What is the power usage of the ROKU4 ?, you able to test your self as a lot of sites can be unreliable some times.


----------



## hat (Jul 1, 2016)

I don't know, I'm assuming it's got to be around the same as the Roku 3.


----------



## AsRock (Jul 1, 2016)

hat said:


> I don't know, I'm assuming it's got to be around the same as the Roku 3.



Ooh i was hoping you had one .

Going by there site
12.4W (typical) when streaming 4K UHD video but that's all they say.


----------



## hat (Jul 1, 2016)

If you send me one I'd be happy to provide any power draw data you'd like...


----------



## Mussels (Jul 1, 2016)

HTPC or android box. 
I don't like the rokus and other similar 'streaming only' devices - i like the proper android ones that i can install apps on, with USB ports for local playback and app support for direct file playback over the network from my NAS (no transcoding, no DLNA, just straight access to a network share)

~$50 on ebay will get you a chinese android box (MXQ is a popular brand) with H265/HEVC hardware decoding.

They may not have the grunt of a proper HTPC, but the size, weight, and super low power consumption (and ease of use with just an 'air mouse') has some large benefits.


----------



## AsRock (Jul 1, 2016)

hat said:


> If you send me one I'd be happy to provide any power draw data you'd like...



hehe, will not be getting one for a long time though lack of interest for 4k.


----------



## remixedcat (Jul 1, 2016)

flash them to alt firmware where you can block nasties.... some stock chinese firmware has a TON of nasties.... enterprise firewalls pick it up but consumer routers don't....


----------



## newtekie1 (Jul 1, 2016)

Mussels said:


> They may not have the grunt of a proper HTPC, but the size, weight, and super low power consumption (and ease of use with just an 'air mouse') has some large benefits.



My current full blown Windows 10 64-bit HTPC is extremely small(4.5"W x 2"T x 3"D), weighs 10oz.(385g), and consumes just 7w while streaming 1080p content.  The only real advantage an android box has over a HTPC is if you get a chinese android box off ebay it costs about half the price of my HTPC did from newegg.  Of course, my HTPC also has proper support from a brand name company...


----------



## hat (Jul 2, 2016)

Mussels said:


> HTPC or android box.
> I don't like the rokus and other similar 'streaming only' devices - i like the proper android ones that i can install apps on, with USB ports for local playback and app support for direct file playback over the network from my NAS (no transcoding, no DLNA, just straight access to a network share)
> 
> ~$50 on ebay will get you a chinese android box (MXQ is a popular brand) with H265/HEVC hardware decoding.
> ...


Relevant to interests.

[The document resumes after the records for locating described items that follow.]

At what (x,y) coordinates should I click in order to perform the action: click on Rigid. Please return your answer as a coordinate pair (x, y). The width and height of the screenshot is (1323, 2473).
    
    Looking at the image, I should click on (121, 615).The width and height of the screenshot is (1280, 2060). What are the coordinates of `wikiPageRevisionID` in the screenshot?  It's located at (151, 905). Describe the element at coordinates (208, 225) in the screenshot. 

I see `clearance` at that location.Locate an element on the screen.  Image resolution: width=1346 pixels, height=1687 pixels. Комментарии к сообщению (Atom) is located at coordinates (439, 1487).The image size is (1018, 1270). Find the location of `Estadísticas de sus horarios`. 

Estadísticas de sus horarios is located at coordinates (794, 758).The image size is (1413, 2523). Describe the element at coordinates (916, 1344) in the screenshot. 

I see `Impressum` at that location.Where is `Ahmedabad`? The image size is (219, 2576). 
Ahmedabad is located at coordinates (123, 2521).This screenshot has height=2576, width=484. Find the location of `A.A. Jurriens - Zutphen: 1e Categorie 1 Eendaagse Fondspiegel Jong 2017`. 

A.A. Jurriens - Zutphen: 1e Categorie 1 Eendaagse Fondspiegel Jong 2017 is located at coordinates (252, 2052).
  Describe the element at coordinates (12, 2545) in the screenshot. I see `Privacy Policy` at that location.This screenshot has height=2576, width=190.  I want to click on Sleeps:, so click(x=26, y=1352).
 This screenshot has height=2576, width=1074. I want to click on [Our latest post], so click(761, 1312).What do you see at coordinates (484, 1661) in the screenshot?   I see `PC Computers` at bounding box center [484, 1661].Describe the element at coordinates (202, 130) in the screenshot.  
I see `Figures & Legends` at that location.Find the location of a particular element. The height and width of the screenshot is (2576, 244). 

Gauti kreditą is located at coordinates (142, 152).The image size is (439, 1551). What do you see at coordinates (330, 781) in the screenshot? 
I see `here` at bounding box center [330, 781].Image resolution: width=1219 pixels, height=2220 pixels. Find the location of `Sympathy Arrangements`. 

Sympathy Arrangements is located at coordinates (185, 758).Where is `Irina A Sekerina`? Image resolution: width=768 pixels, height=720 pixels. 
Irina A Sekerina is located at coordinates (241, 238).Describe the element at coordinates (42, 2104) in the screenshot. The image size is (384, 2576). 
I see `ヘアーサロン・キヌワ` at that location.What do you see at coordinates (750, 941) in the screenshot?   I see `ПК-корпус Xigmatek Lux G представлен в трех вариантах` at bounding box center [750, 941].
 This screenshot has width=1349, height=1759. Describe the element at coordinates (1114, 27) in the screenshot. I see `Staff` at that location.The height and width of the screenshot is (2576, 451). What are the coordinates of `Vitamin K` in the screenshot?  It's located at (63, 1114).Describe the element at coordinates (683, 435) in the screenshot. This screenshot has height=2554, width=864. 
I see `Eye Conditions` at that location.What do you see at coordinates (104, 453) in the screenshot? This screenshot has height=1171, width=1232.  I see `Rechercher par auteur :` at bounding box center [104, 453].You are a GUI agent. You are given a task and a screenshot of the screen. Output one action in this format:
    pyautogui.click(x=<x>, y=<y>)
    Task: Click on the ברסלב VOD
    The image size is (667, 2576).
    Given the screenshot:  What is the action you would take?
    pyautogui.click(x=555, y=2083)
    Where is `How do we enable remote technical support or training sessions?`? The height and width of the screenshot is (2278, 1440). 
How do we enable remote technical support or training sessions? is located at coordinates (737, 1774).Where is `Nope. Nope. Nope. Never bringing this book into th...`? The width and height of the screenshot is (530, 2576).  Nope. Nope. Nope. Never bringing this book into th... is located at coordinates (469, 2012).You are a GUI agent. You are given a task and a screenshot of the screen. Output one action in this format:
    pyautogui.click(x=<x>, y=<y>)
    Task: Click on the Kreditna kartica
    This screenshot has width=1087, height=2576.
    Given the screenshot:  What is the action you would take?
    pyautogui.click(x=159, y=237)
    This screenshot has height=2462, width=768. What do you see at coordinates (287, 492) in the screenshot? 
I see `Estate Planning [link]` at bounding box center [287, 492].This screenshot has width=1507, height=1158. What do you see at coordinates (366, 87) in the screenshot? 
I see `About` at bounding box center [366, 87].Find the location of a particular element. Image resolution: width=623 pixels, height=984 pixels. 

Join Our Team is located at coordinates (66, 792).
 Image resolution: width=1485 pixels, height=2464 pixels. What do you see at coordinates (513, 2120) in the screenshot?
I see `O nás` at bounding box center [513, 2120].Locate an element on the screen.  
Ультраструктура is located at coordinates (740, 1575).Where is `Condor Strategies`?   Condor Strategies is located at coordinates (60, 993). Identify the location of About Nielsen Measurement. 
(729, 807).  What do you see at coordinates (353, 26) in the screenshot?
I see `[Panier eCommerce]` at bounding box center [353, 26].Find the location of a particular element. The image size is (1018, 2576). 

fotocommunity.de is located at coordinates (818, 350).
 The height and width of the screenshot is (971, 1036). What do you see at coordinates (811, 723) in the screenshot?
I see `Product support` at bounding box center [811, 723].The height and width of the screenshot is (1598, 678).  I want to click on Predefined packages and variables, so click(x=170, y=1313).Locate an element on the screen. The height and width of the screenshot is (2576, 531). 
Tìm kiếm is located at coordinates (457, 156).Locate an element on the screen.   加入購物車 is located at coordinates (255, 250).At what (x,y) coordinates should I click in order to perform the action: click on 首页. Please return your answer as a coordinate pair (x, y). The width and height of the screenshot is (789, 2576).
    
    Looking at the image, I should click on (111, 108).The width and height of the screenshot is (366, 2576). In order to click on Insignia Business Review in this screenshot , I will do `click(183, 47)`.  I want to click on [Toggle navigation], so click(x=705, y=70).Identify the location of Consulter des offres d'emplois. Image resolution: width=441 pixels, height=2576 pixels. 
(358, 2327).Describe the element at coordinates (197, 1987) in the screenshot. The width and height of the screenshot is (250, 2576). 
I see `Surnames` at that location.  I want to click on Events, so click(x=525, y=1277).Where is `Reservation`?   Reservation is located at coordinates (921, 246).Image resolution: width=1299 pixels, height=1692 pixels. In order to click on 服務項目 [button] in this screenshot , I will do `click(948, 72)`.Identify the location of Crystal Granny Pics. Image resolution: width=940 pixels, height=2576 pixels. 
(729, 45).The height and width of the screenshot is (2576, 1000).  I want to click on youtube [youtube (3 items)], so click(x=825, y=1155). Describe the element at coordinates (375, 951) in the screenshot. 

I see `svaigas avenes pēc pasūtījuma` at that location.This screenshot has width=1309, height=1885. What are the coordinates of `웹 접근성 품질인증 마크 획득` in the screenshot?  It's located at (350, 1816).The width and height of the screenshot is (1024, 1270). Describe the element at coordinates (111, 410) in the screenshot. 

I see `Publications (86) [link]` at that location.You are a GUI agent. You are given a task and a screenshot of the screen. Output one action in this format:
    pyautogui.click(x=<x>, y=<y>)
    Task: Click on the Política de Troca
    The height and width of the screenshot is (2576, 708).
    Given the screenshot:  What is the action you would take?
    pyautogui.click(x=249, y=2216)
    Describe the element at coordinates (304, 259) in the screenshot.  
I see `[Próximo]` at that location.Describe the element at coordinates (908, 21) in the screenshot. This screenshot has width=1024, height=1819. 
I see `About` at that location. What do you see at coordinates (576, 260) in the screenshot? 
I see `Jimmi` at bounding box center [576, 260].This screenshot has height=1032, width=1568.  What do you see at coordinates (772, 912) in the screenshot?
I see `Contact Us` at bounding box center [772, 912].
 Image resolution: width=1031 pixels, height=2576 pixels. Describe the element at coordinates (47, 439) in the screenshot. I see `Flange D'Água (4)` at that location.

You say a $50 chinese doohickey could direct stream even HEVC? Can you get a remote with those?


----------



## FordGT90Concept (Jul 2, 2016)

https://www.amazon.com/dp/B019ESY3RY/?tag=tec06d-20

I bought one of these and run it with Emby.  Only complaint is the remote (doesn't even have a play button).

It handles MPEG-2 TS 1080i/720p fine and that shit is a lot heavier to decode than HEVC (because it has extensive error correction).


----------



## shovenose (Jul 2, 2016)

HTPC!


----------



## hat (Jul 3, 2016)

FordGT90Concept said:


> https://www.amazon.com/dp/B019ESY3RY/?tag=tec06d-20
> 
> I bought one of these and run it with Emby.  Only complaint is the remote (doesn't even have a play button).
> 
> It handles MPEG-2 TS 1080i/720p fine and that shit is a lot heavier to decode than HEVC (because it has extensive error correction).


MPEG-2 harder to decode than HEVC? Unreal...


----------



## remixedcat (Jul 3, 2016)

I'd get an HTPC and make sure it does HDMI correctly, however the problem might be with some ARC and CEC issues with the TV and sending audio back to a soundbar like SONOS and being able to also use it with cable boxes and consoles and such. Denon HEOS Homecinema is the only soundbar that works properly with this. Tested a SONOS and it would not work right with that at all... the Denon one worked though. 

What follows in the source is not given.